The call was tightly controlled – we were told that hundreds of callers were on the line. We were told that even with hundreds of callers on the line, the information provided was intended to be "off the record." Nuts. I cannot accept that any group would think all of us on that call are so naïve to believe they had somehow allowed us into their confidence and trusted us with some level of inclusiveness in the process.
It was painfully clear that the process is thundering forward with only certain chosen stakeholders. Notably, veterans and the disabled are not among those stakeholders, we were told. Not everyone can participate, we were told, as the process cannot withstand too many voices.
It felt a little like the good old boys hitching up their pants and telling the little people how lucky they are to be invited to listen – shhhh, but don’t tell anyone. With all the power and all the money and all the mute buttons under tight control, we won’t get the best answers, we’ll get just what we’re spoon fed. That’s not what our new President said he would value in the process going forward, and all of us will have to be honest enough and brave to hold him to that.

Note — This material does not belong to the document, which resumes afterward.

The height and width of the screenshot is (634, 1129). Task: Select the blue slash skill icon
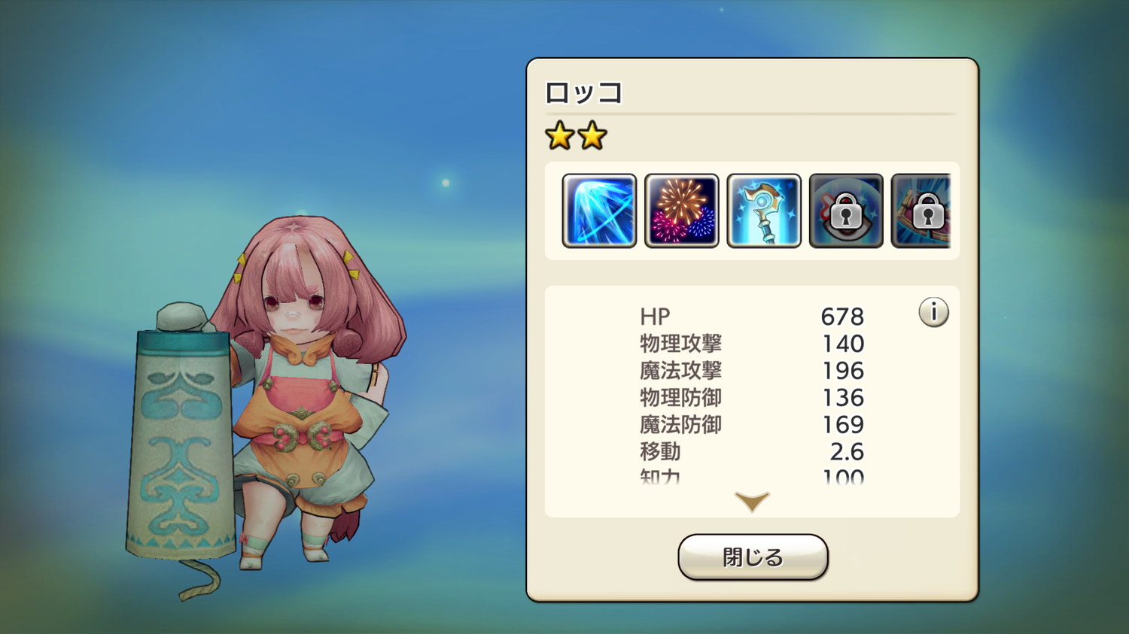599,211
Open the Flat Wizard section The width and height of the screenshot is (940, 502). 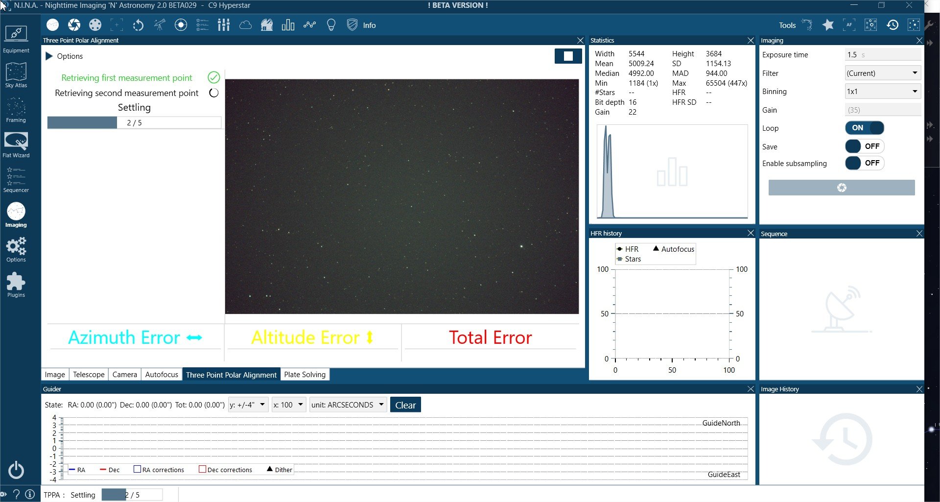click(x=16, y=145)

We need and have to see the realities about how a Massachusetts-like plan for the nation will strap the federal budget and how such a plan – as the call indicated is coming right around the corner – will meet our national needs to lower the deaths caused by lack of access to care and denial of care by insurance company policies now embraced by the for-profit model for delivery. If the new plan doesn’t cost the nation less and give us better outcomes, then it’s following a different agenda than simply fixing healthcare – and we ought to be told honestly what that agenda is.
The call I heard was intended for some informational purposes, but it was clearly also intended to manipulate. And I so hope we’ll get beyond this sort of ridiculous posturing and pandering to real discussion based on the best and most honest information. I don’t like being worked.
The issue of healthcare reform is too critical for us to allow heavily funded special interests to force a massive pre-emptive bail-out of the for-profit healthcare industry that will make the Wall Street bail-out look like peanuts.
President-elect Obama clearly stated during the campaign that healthcare is a human right, and we were all so proud to hear him say that. We worked hard to elect him.
So, if healthcare is a human right, then is it not deserving of that level of inclusiveness in policy-making? To now have a costly and complex and discriminatory private agenda drive this process is not the way to go – and passing a plan that moves the human rights agenda in the wrong direction is, well, wrong.
Our new President has to now infuse this healthcare policy-making effort with the appropriate human rights energy. That would be a huge signal that the change we seek truly is on its way.